A tale of two taxes

Our neighbor, Steve, would like to sell his farm. Steve is 93 years old, has essentially retired, and is renting our family the 120-acre parcel of land surrounding his homestead. He’d like to sell it to us, but will not sell because of the capital gains tax he would have to pay on the sale (here are some reads on capital gains taxes: MN House Research, Farm Bureau, IRS). This is not an uncommon scenario and is known as the “lock-in effect”, where farmland is passed on to family heirs, “locked-in” by the owning family, rather than exchanged on the market. At tax rates for real estate income ranging from 20-28% within recent years, he’d likely lose $150-300,000 on the property sale. In Steve’s words, “the best thing to do is die!” The capital gains tax, along with estate taxes, are extremely unpopular among many farmers and ranchers, and often a rallying cry for many against liberal policymakers.

Denise, a doctor in the Twin Cities with a gorgeous house in the Minneapolis neighborhood of Lake Bde Maka Ska, is concerned about the city raising property taxes to pay for police misconduct payouts to victims of police brutality, including George Floyd’s family, during the protests in June 2020. Many cities in American rely heavily on their residents’ taxes to compensate for police brutality, and we’re not unique in Minnesota.

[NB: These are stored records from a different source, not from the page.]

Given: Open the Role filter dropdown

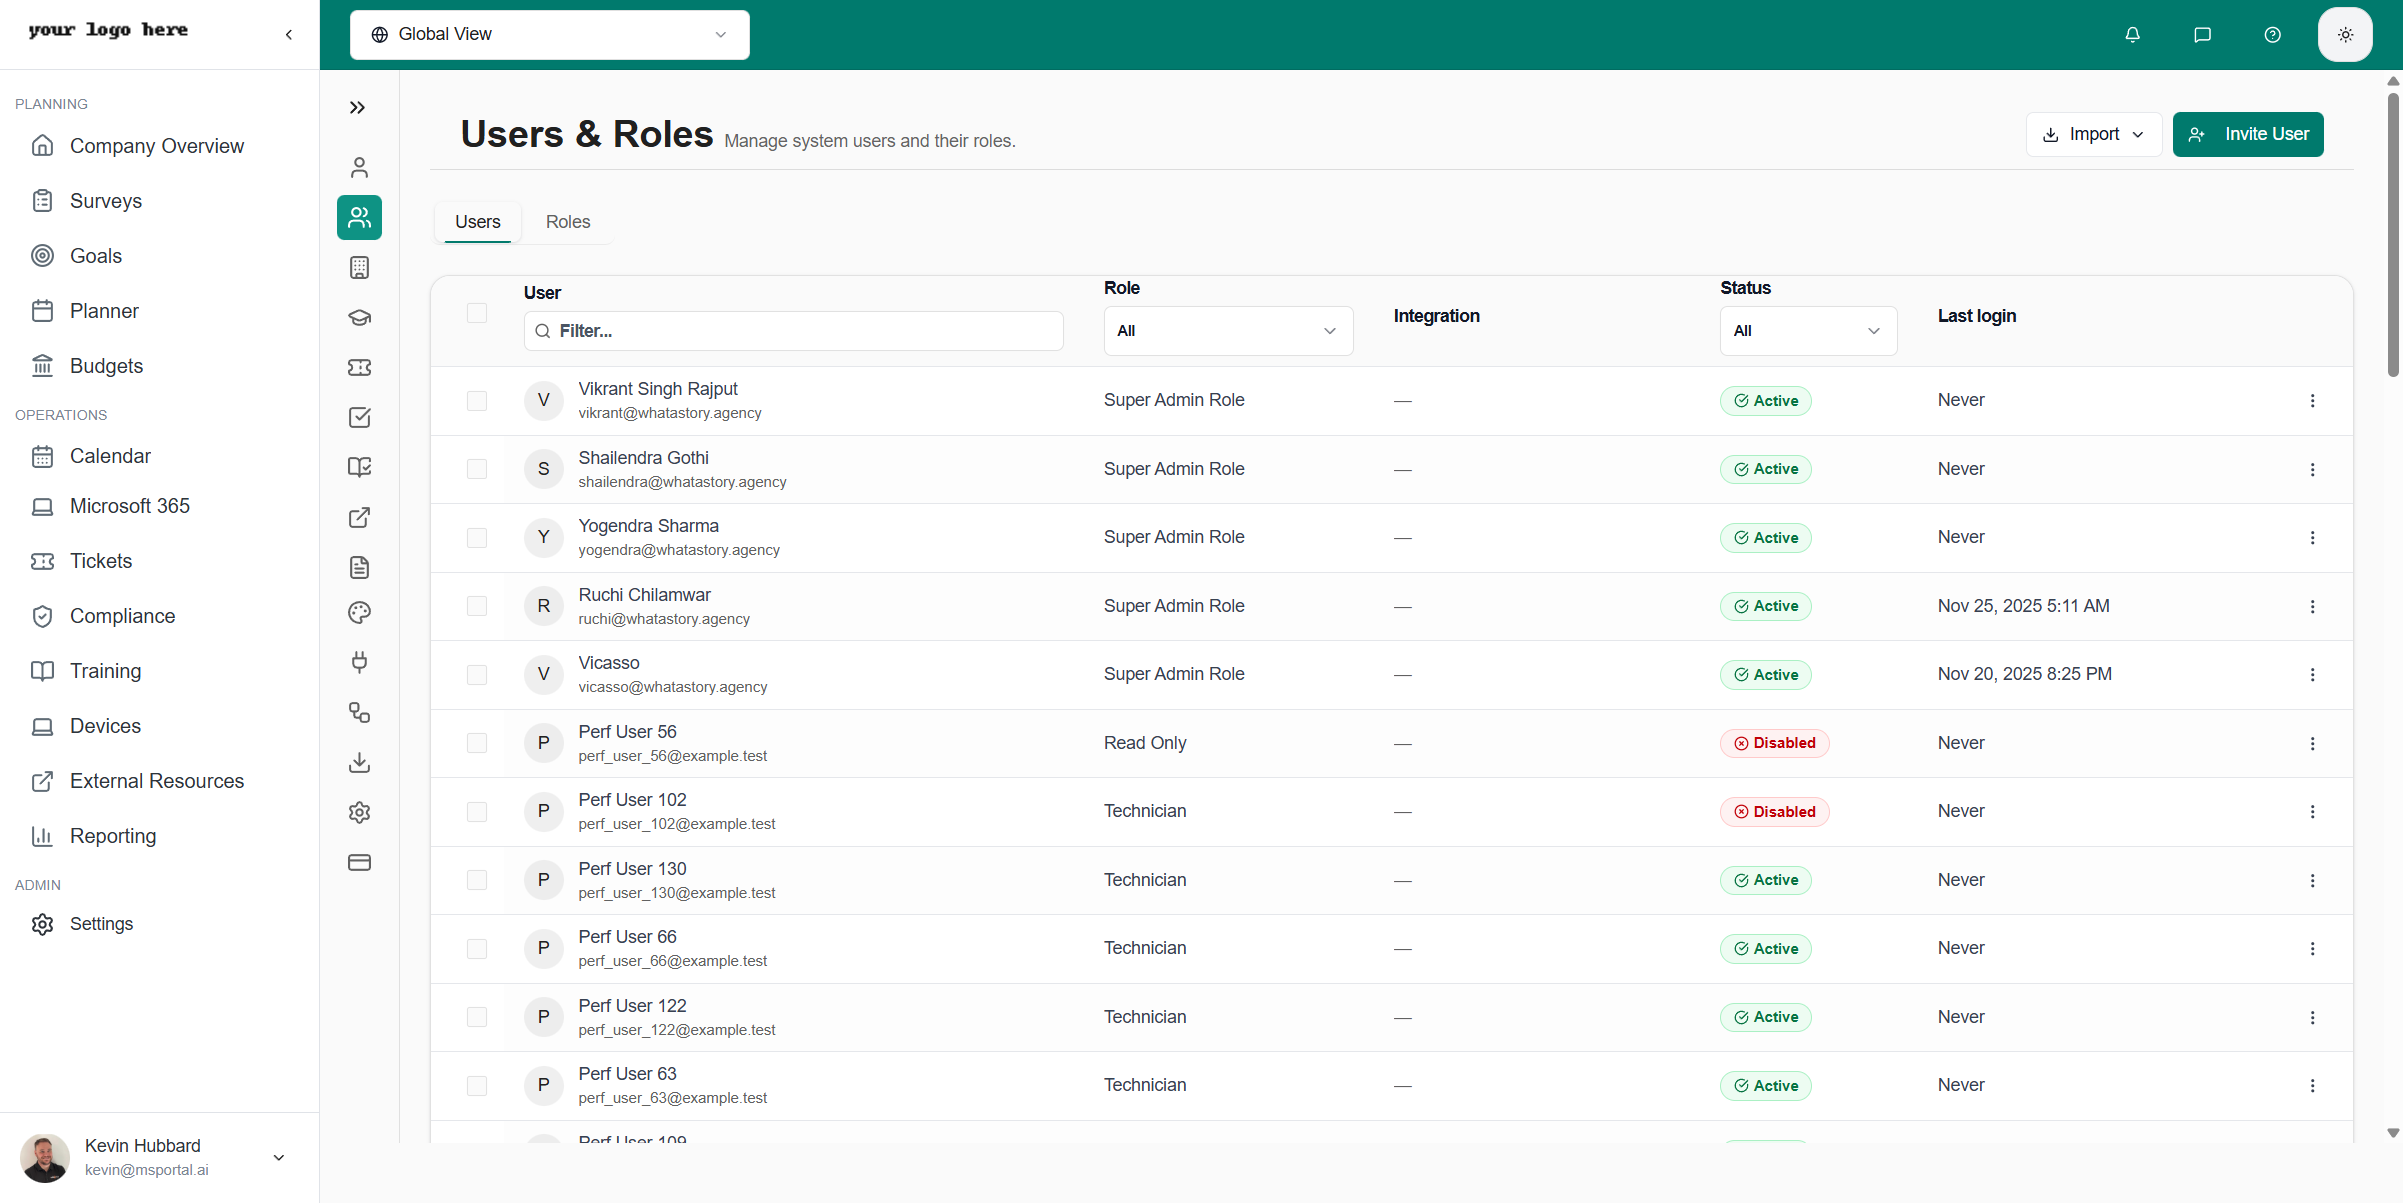Looking at the screenshot, I should 1228,330.
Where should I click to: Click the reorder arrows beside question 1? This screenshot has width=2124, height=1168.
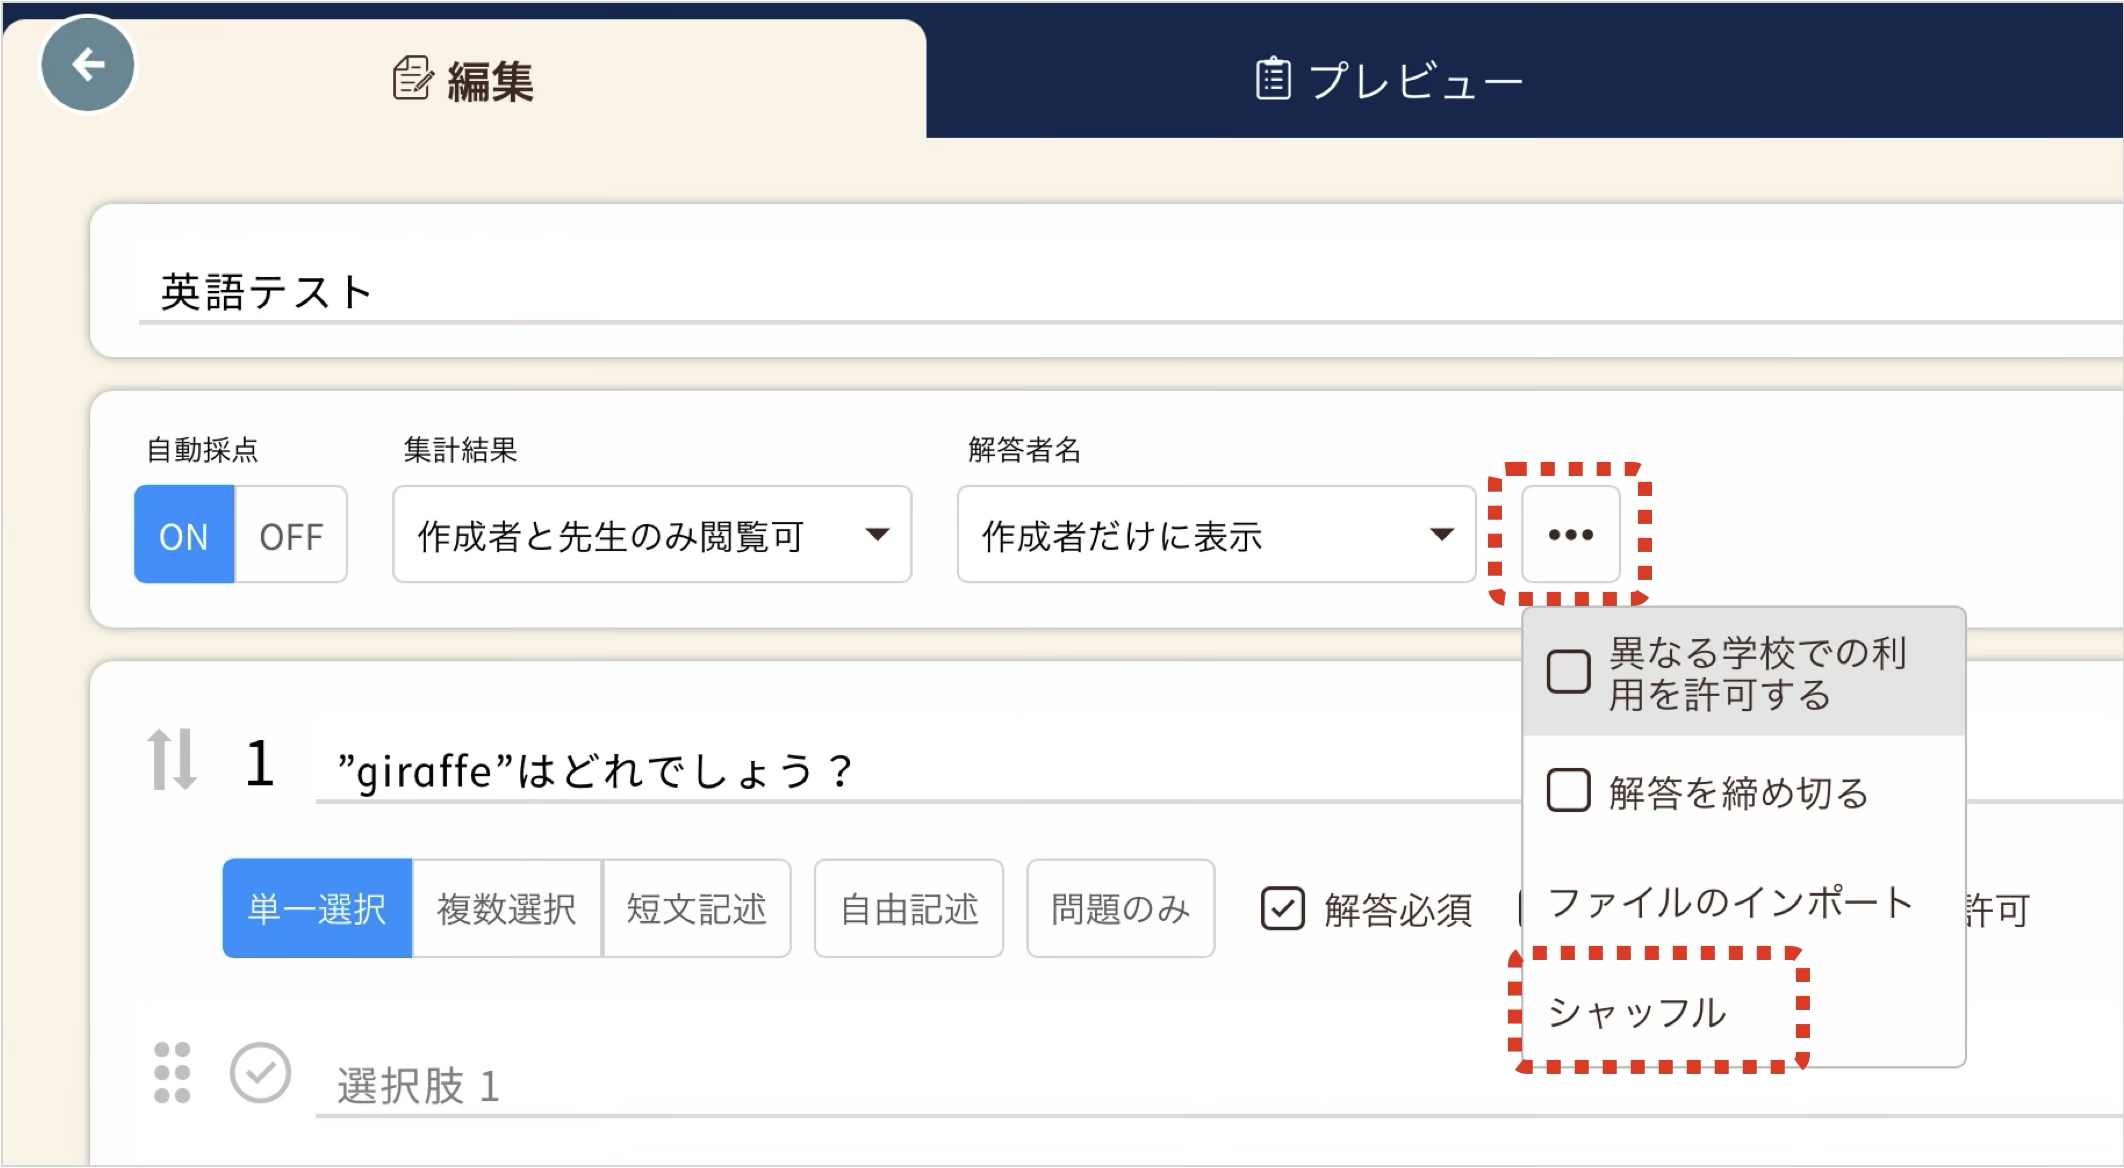click(x=171, y=760)
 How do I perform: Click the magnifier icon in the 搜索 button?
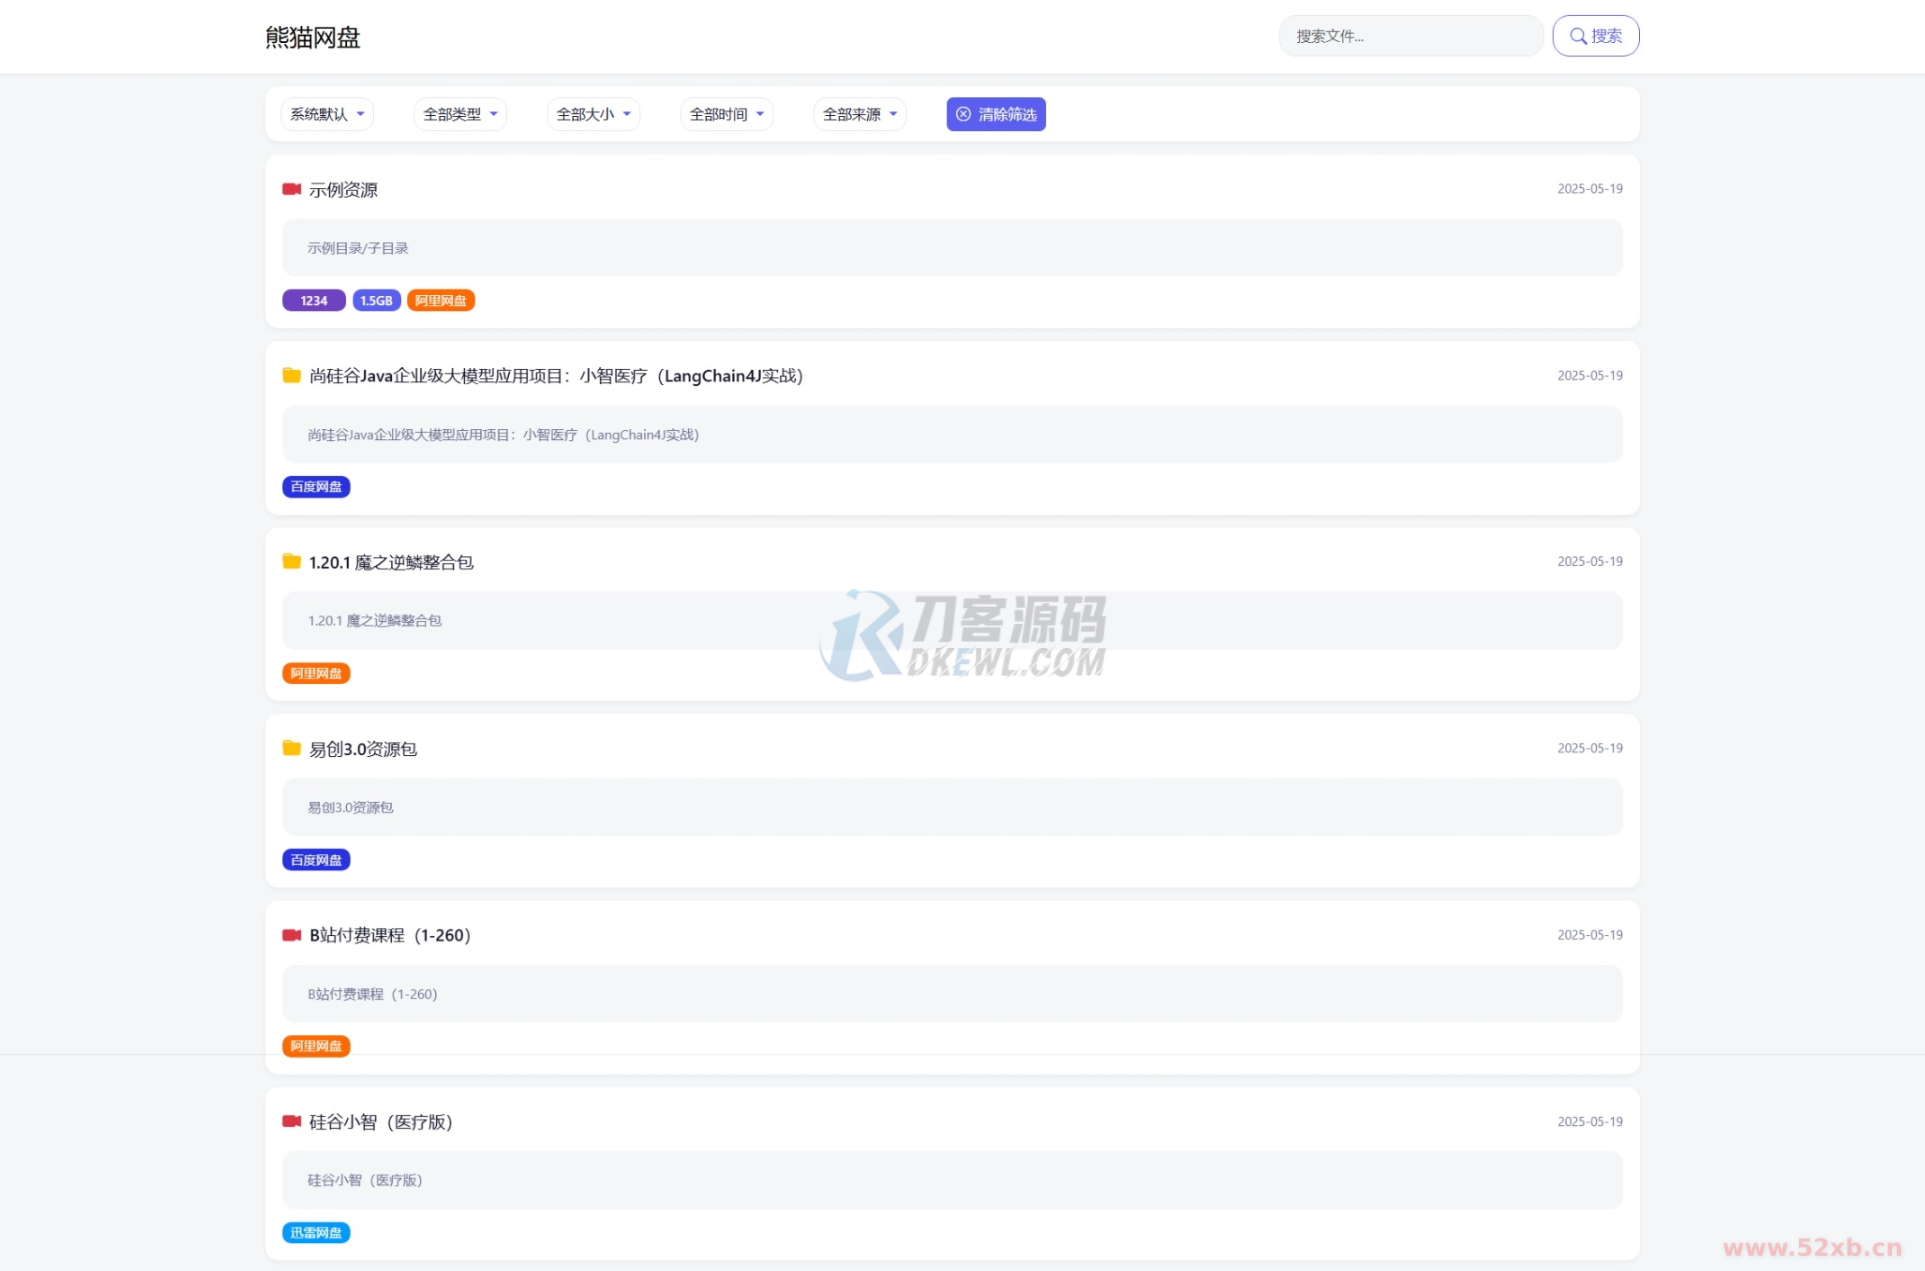tap(1577, 36)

The first payout to a citizen wrongly injured during the civil unrest was authorized by the Minneapolis City Council earlier this week. Graciela Cisneros, 21, was awarded $57,900 after allegedly being shot in the face with a less-than-lethal round fired by an MPD officer on May 30th, 2020 (Star Tribune, MPR). The family of Justine Ruszczyk Damond, killed by a Minneapolis police officer in 2017, was paid $20 million, and it is likely that a payment of similar scale will be made to the family of George Floyd. Denise went as far as to say she would move out of the city if their taxes were raised for these expenses.

Our taxes are the financial and, eventually, physical manifestation of the world we’d like to live in at the local, state, and national levels. One of my close friends often says that, “budgets are ethical statements,” There have been few years in American history that have so violently demonstrated these truths. Most frustrating to me is the partisan nature of this truth. To the people I’m talking about today, party alignment is critical to getting the property tax policies they want to see. I have family friends and neighbors that do not believe in the racist, divisive, falsehood-riddled rhetoric of former President Trump, but nonetheless throw all their support behind the Republican Party in hopes of lowering capital gains and estate taxes, amongst other issues. Nice white parents in Minneapolis and St. Paul may throw their support behind progressive agendas that benefit select parties and their property taxes but fail to really tackle issues that would improve the lives of people of color. Rather pushing to reform police departments, Republican law-makers have pursued legislation that would alleviate residents’ tax burden and allow cities to sue protestors for the cost of policing civil unrest.

At a glance, it certainly appears that many of us, traditionally “Minnesota nice”, are principled first by our bottom lines and second by whatever personal ethics we follow to treat others as we’d like to be treated.

Making real change is going to require personal investment and personal sacrifice.